Une application stricte de la loi de 1905 suffit largement au lieu d’inventer encore et toujours des lois qui remettent en cause cette dernière. Derrière le discours de Manuel Valls se cache la volonté d’un pacte avec l’islam de France, un nouveau concordat qui ne dit pas son nom, mais qui n’en reste pas moins, une nouvelle attaque à la laïcité. Manuel Valls, pourtant admirateur de Clemenceau, est au fond néo-concordataire, comme Nicolas Sarkozy – il existe donc bel et bien un bonapartisme de gauche qui ferait frémir jusqu’au « socialo-papalin » Jaurès, trait décoché par le Tigre à l’adresse du député de Carmaux …

 

10 réflexions sur “Manuel Valls devrait réviser la loi du 9 décembre 1905

  1. Bonjour,

    concernant le financement des associations, des lieux cultu(r)els, le recours à des imams venant de l’étranger (dont l’objectif clairement affiché est de resserrer les troupes autour des valeurs du pays d’origine), je vous invite à lire ce billet de Malika Sorel, ancien membre du Haut Conseil à l’Intégration : http://www.malikasorel.fr/archive/2010/05/26/34b053fbbaf55546f007bd14d56cc23a.html

    Chaque année, de nombreux imams sont envoyés envoyés en Europe pendant la période du ramadan. Nous sommes en droit de nous interroger sur les messages qu’ils transmettent, sachant que nombre d’entre eux n’ont aucune notion ce qu’est la laïcité – l’islam ne fait pas de distinction entre la sphère privée et la sphère publique-, voire de l’égalité entre les êtres humains (homme/femme, musulmans/non musulmans).

    A Saint-Etienne, la grande mosquée est passée sous l’égide du Maroc (http://www.leprogres.fr/loire/2012/09/07/la-mosquee-de-saint-etienne-devient-propriete-du-royaume-du-maroc).
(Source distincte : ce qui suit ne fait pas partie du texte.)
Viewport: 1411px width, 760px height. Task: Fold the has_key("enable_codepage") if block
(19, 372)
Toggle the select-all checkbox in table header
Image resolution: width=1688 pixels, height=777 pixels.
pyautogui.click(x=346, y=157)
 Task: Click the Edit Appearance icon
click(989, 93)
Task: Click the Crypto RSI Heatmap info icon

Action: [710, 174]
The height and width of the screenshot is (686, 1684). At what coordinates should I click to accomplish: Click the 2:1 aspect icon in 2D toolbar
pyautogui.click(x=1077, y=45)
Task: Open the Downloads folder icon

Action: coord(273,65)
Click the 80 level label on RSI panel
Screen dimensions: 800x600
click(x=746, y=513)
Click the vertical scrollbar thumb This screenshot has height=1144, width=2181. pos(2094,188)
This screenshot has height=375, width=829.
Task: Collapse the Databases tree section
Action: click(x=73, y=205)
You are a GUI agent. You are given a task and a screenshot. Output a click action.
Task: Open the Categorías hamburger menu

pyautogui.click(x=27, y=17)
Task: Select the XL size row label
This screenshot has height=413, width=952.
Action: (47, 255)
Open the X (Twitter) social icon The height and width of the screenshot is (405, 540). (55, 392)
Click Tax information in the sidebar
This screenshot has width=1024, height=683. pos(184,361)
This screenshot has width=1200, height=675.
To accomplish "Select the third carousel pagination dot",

Celle de Paris est une antenne algérienne.

    La question du contrôle des financement est cruciale et interdire les fonds des pays qui appuient le fondamentalisme me semble nécessaire.

    Cordialement.

  2.  » La loi de 1905, c’est avant tout la liberté de conscience, donc de croire ou de ne pas croire  »

    Il n’y a pas d’ « avant tout » qui tienne ; la loi du 9 décembre 1905 repose sur trois piliers, liberté de conscience + libre exercice des cultes (article 1) + séparation des cultes et de la République (article 2 ; République = État + départements + communes), trois piliers qu’on ne saurait réduire à un seul, sauf à dénaturer la laïcité.

  3.  » Votre commentaire est en attente de modération.  »

    Je mettrai l’article en lien sur les réseaux sociaux quand mon commentaire (ni raciste, ni sexiste, ni homophobe) aura été publié.